The intonation output results are shown in table 4:
Figure BDA0001964146400000111
Figure BDA0001964146400000121
TABLE 4
After completing the prosody level analysis, acquiring a practice sentence of the user based on the standard prosody level sentence, determining a prosody chunk with an error in the practice sentence based on the prosody level, and outputting prompting information for prompting the user to practice the prosody chunk.

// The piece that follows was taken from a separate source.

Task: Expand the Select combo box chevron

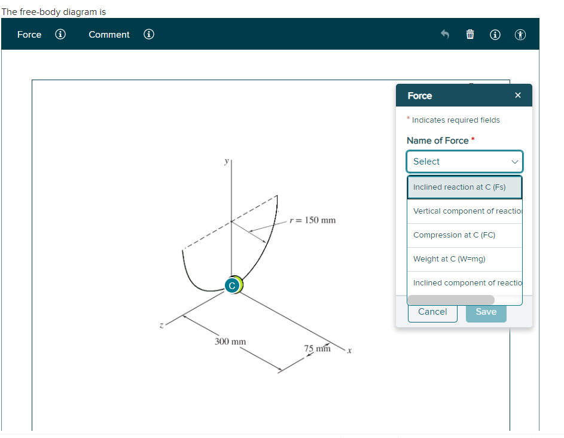Action: click(515, 161)
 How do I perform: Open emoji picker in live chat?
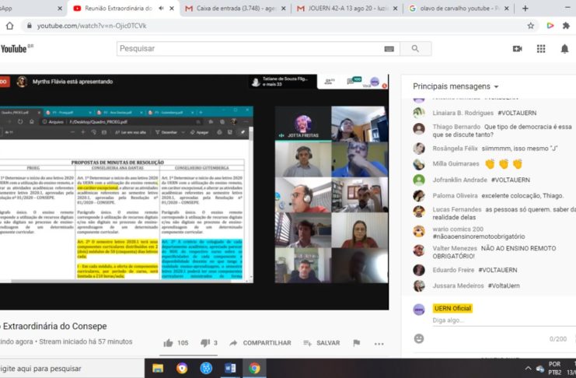point(419,338)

In brief, different prosody chunks exist in one sentence, and the system analyzes each prosody chunk so as to determine whether an error exists in the practice sentence of the user, and if the error exists, a user prompt is given and the position of the error is prompted.

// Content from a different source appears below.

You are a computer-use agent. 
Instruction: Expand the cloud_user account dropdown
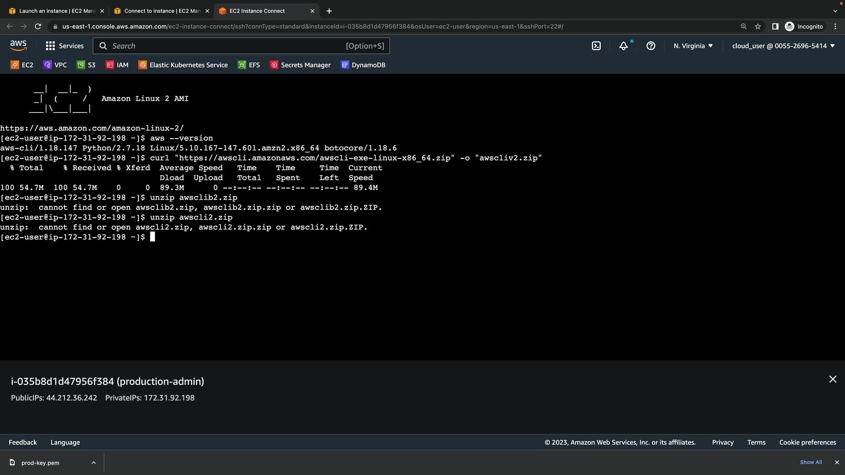point(783,46)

And when errors exist, the system enters a repeated exercise stage of the error rhythm chunk, and detects whether the rhythm chunk currently exercised by the user passes the evaluation, wherein the evaluation is based on the method, if the evaluation fails, the system prompts the user to continue the exercise of the current rhythm chunk, and if the evaluation passes, the system is switched from the current rhythm chunk to the next rhythm chunk with errors to exercise.

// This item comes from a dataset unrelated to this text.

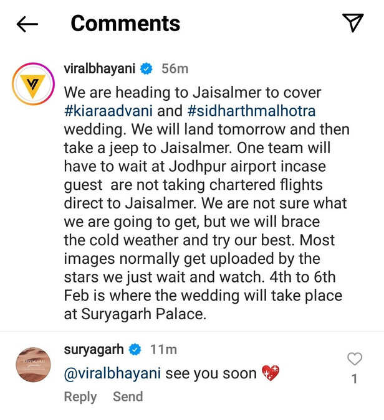Tap the 11m comment timestamp

(163, 350)
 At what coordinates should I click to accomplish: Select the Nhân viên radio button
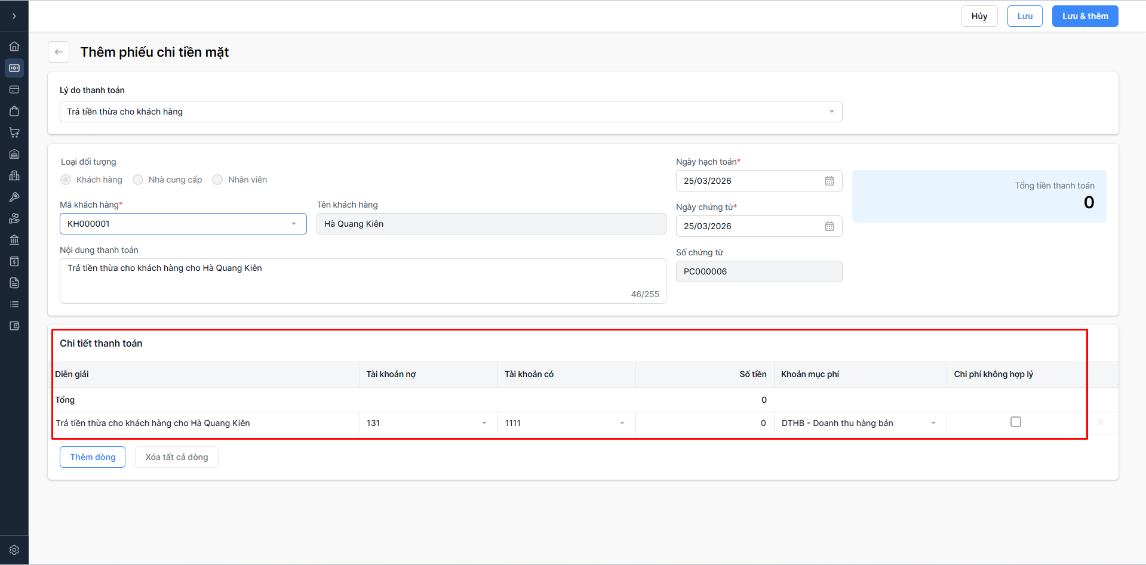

By the method provided by the invention, prosody hierarchy analysis is carried out on the text of the input sentence, so that a linear word sequence of a whole sentence is converted into a prosody hierarchy structure, and a user can learn and master the method for carrying out prosody structure analysis on the text and use the method in pronunciation. By the method, the user can master the use of intonation and rereading when the sentence is read.
In addition, the prosodic chunks of the sentences of the user can be decomposed and analyzed, and errors of the user in each prosodic chunk of the sentences are determined, so that the user can do partial exercise aiming at each prosodic chunk and even aiming at a single word, and the pertinence and the learning efficiency of the reading-aloud learning are improved.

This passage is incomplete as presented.